* Study material *
+++++

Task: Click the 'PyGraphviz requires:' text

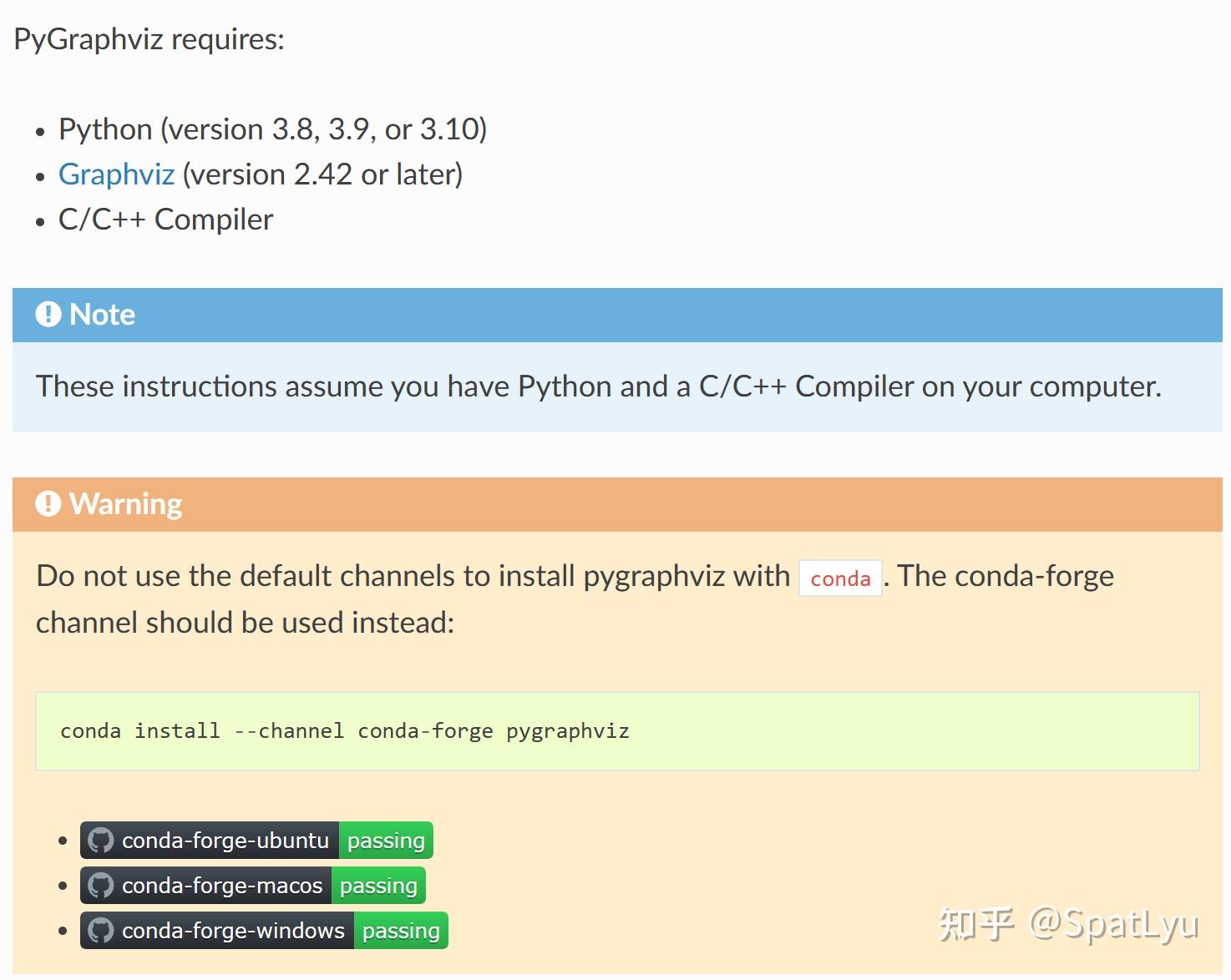Action: [x=149, y=39]
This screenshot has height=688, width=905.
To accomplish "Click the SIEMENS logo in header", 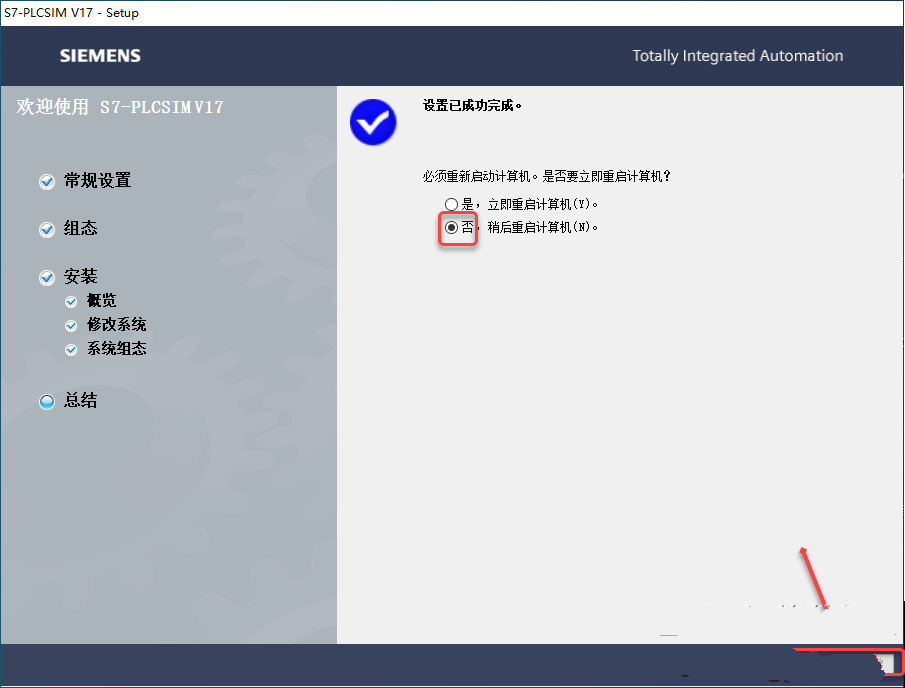I will [100, 55].
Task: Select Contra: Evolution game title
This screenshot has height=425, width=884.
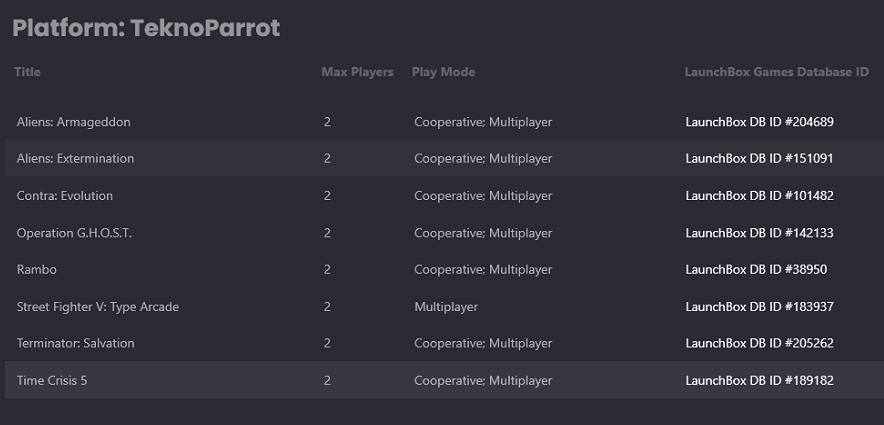Action: click(65, 196)
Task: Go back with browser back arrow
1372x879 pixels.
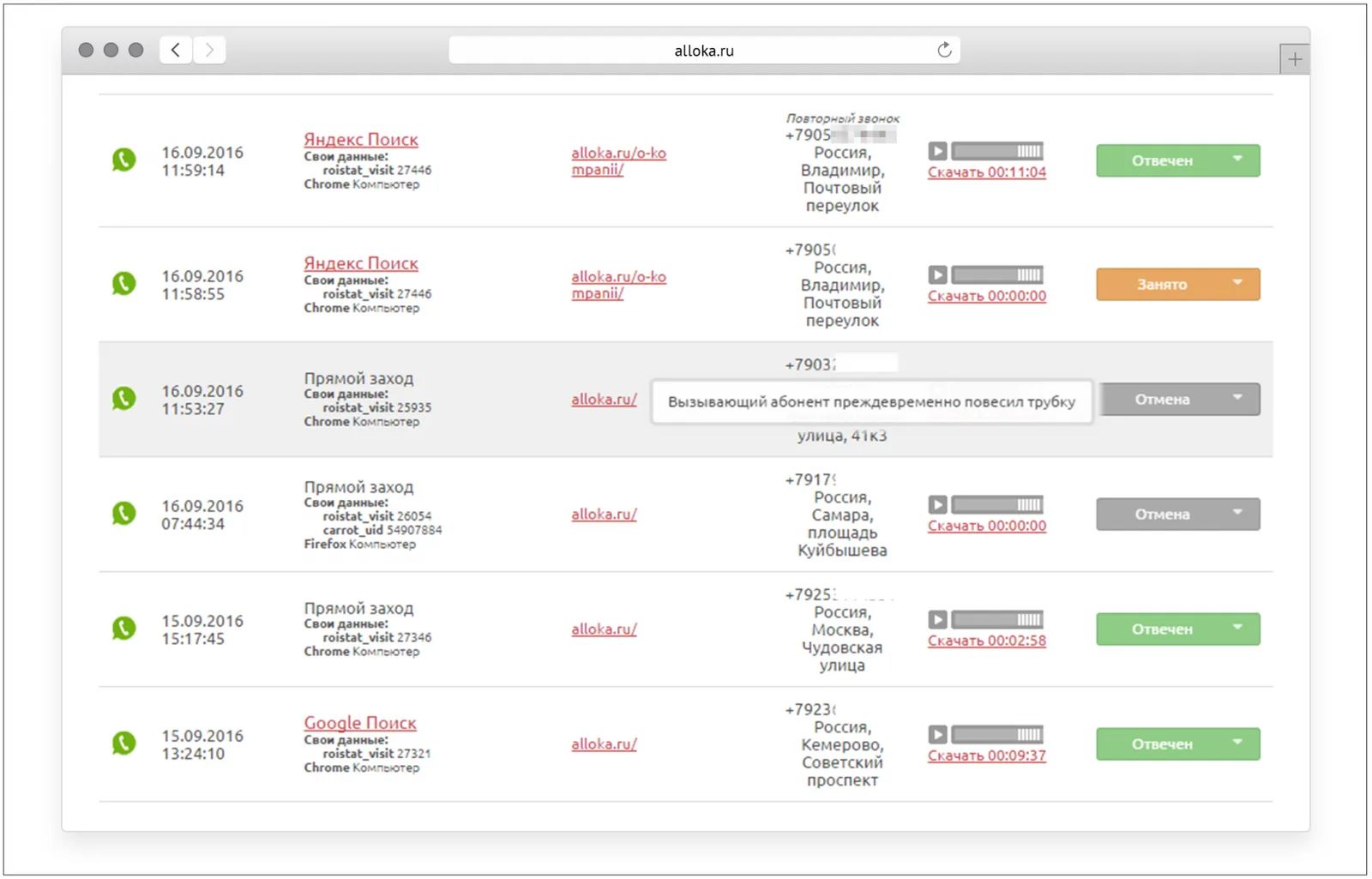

+++++

* What you are asked to do *
Reproduce precisely the lines of the listing above, from the line containing "This screenshot has height=425, width=884." to the last line, both ends included. Pictures are to be omitted.

* Problem solution *
This screenshot has height=425, width=884.
Action: click(65, 196)
Task: Go back with browser back arrow
1372x879 pixels.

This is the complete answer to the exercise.